Deciphering the audience
Though Hendler’s research is not complete in the sense that it analyzes reactions to a limited number films, using fMRI to identify what people are thinking when they watch a movie could crack a huge code for the movie business. But while trying to figure out how a viewer may feel during any given scene, there are still some scientific limitations to the fMRI brain-reading method. Firstly, scientists have yet to discover what each region of the brain does specifically, making it difficult to understand exactly what each scan says about brain activity. Secondly, though Hendler has keen insight on the correlation between mental empathy and schizophrenia, it should be taken into account that Nina, the main character in the “Black Swan,” would be considered by most to be a schizophrenic herself, making it difficult to draw a wider conclusion without comparing the results to a similar mind-stirring film.
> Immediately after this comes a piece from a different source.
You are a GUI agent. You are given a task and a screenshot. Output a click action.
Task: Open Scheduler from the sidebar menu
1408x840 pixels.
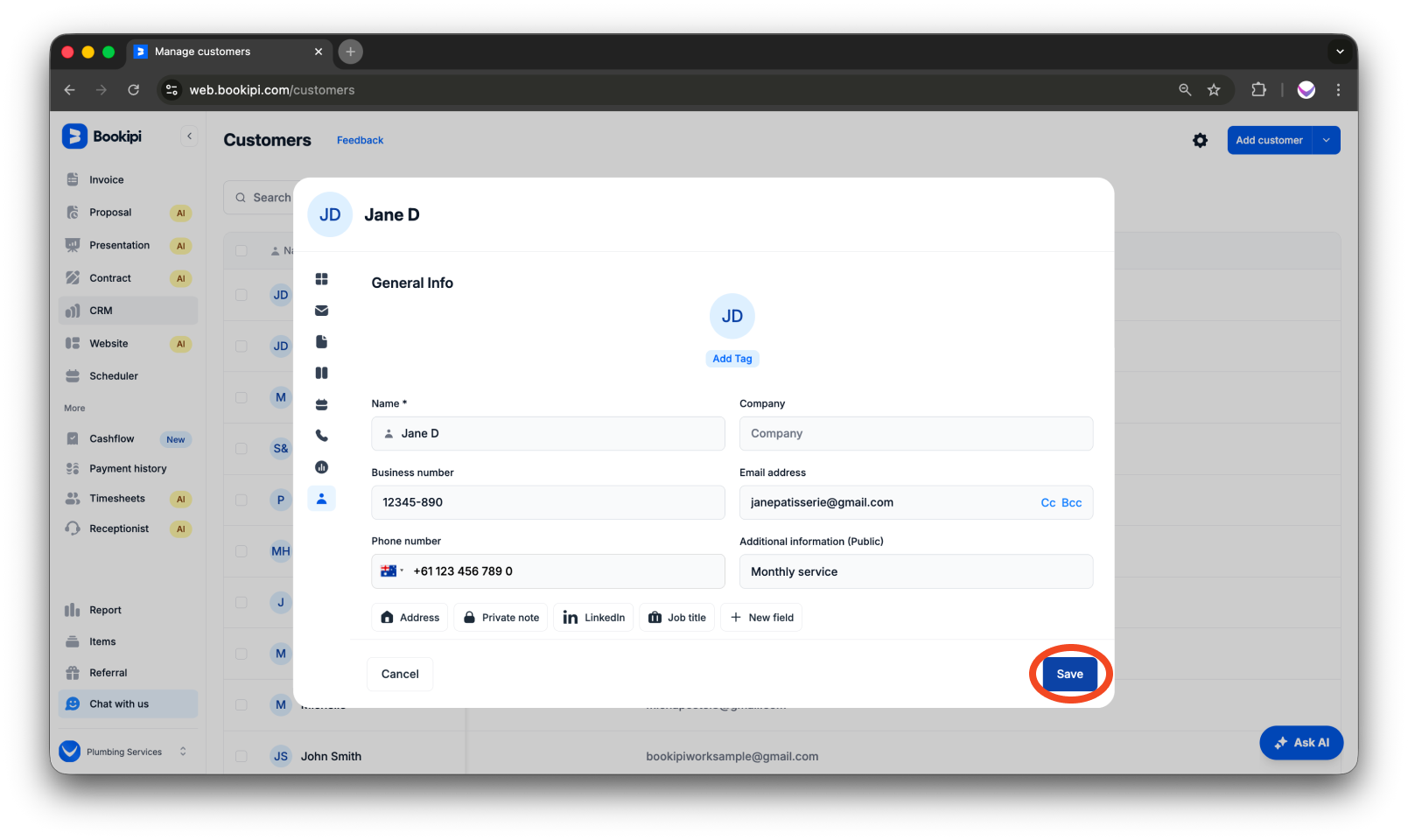113,376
Aronofsky even asserted to the panel that although his partner and co-producer Ari Handel has a PhD in neuroscience, he doesn’t usually consult him about the brain when writing a scene. Instead, they think about the audience’s emotional reaction to a particularly shocking or disturbing scene, and according to Aronofsky, “There’s always a theory of where the camera is and why it’s there.” It seems that there is still some way to go until the movie business makes films according to the viewers’ emotional and cerebral reactions, but it may not be long until the “Thriller” genre will be renamed “A Schizophrenic Experience.”